Your objective:
List every line of the records that contains the word "panel", matching case exactly.

# # # # #

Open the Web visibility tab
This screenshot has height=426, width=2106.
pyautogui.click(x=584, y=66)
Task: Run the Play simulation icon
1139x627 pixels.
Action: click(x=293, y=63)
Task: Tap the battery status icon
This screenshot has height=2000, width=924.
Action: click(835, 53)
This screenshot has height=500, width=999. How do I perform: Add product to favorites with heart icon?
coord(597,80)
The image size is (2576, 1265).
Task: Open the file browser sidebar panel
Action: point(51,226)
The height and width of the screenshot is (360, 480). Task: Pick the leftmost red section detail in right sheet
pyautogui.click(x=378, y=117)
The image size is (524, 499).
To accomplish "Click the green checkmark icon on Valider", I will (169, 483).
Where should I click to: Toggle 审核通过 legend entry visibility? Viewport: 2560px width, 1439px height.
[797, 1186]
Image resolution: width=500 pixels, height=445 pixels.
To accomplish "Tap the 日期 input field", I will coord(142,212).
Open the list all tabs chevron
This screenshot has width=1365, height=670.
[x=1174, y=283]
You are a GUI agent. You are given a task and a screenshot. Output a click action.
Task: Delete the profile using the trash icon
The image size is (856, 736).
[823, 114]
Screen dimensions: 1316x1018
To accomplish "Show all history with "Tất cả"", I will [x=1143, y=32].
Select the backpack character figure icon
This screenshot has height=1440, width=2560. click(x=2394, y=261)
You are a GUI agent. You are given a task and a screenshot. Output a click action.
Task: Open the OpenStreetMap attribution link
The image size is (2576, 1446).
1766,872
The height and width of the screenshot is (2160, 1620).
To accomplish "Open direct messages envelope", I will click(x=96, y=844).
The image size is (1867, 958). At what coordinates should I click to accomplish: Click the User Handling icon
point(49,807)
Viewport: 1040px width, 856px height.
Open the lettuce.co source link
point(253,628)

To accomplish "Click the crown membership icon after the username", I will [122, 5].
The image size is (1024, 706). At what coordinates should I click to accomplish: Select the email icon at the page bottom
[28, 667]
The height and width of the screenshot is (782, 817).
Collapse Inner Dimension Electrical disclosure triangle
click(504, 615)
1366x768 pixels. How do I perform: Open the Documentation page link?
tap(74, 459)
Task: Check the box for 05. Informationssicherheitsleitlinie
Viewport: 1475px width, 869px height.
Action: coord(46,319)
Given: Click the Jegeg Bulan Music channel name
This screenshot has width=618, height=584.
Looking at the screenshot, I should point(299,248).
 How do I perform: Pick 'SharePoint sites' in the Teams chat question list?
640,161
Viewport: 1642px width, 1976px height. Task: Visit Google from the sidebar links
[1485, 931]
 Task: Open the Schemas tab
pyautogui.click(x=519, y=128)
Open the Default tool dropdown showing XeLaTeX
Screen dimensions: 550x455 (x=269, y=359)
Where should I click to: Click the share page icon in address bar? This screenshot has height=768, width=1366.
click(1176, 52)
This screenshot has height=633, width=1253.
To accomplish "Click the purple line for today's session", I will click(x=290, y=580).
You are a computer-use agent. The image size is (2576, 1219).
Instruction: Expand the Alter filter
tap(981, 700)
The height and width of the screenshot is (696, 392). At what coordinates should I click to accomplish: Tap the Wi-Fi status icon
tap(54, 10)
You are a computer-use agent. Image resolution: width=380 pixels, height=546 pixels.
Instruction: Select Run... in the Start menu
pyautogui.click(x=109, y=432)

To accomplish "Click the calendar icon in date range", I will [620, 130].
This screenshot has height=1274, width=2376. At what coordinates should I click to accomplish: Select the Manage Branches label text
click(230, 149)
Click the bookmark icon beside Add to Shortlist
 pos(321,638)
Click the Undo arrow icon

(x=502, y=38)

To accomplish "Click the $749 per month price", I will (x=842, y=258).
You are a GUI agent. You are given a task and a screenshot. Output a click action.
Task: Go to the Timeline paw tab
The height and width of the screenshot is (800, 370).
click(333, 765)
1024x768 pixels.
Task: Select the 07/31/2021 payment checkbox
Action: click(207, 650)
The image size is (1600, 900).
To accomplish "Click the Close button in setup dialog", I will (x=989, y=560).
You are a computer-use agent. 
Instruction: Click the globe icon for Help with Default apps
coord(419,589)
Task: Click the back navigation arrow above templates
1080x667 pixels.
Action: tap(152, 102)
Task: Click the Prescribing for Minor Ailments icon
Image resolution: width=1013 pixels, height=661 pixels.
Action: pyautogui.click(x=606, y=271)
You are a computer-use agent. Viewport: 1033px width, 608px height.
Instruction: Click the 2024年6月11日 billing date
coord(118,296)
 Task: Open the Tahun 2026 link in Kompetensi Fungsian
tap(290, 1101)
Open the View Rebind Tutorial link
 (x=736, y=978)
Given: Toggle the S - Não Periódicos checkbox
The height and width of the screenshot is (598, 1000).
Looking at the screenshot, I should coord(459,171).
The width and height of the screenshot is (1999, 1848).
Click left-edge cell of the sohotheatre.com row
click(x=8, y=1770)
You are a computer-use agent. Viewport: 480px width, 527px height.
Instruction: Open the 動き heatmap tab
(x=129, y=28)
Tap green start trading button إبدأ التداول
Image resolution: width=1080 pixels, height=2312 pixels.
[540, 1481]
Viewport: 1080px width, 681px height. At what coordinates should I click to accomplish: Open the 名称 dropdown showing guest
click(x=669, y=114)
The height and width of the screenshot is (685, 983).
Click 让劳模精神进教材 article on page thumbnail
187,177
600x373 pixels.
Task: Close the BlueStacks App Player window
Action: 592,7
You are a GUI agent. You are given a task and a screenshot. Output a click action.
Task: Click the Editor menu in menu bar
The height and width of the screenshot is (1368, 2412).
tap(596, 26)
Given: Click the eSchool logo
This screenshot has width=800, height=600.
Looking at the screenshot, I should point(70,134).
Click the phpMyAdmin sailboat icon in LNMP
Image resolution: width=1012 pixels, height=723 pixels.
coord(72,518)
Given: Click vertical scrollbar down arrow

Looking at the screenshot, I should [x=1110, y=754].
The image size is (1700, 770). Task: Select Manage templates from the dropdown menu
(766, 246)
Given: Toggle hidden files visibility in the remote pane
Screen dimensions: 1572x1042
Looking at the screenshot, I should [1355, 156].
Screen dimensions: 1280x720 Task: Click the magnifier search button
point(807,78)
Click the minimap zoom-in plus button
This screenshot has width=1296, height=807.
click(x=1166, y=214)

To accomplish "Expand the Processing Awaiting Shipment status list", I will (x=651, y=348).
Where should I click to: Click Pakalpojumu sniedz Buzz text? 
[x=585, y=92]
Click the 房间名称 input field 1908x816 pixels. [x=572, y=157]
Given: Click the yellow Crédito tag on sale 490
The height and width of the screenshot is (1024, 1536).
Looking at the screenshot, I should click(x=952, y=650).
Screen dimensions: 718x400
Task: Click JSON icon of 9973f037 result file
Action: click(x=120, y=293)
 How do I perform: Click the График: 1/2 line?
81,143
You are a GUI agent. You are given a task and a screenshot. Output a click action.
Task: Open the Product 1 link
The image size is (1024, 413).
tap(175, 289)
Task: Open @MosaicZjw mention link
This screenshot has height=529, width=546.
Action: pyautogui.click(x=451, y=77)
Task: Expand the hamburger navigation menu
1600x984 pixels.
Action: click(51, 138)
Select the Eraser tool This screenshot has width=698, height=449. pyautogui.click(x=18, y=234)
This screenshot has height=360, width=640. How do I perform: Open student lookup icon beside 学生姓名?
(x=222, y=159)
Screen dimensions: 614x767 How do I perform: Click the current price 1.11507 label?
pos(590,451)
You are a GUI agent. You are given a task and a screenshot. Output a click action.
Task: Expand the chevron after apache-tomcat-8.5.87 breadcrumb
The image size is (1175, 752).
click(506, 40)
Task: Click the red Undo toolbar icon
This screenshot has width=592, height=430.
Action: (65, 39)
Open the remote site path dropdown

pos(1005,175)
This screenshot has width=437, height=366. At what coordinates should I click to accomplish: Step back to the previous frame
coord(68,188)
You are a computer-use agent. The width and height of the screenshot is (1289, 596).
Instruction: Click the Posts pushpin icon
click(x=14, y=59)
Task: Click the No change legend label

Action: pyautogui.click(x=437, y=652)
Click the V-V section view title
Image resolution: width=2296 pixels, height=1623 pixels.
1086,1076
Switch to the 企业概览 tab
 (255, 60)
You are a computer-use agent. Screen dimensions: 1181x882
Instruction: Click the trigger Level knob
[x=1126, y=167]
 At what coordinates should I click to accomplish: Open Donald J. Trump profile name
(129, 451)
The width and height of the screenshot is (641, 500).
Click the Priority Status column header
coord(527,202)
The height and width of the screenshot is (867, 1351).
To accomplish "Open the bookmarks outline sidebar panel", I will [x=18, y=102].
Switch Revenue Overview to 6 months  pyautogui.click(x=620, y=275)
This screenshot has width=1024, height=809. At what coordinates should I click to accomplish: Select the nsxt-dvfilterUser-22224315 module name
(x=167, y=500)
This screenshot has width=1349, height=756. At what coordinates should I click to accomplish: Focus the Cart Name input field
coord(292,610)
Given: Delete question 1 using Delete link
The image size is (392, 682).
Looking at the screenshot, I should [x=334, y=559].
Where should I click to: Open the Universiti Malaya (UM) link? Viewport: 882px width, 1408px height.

# # # # #

Output of the task:
Task: Open the file browser sidebar panel
To accomplish "Open the bookmarks outline sidebar panel", I will [x=18, y=102].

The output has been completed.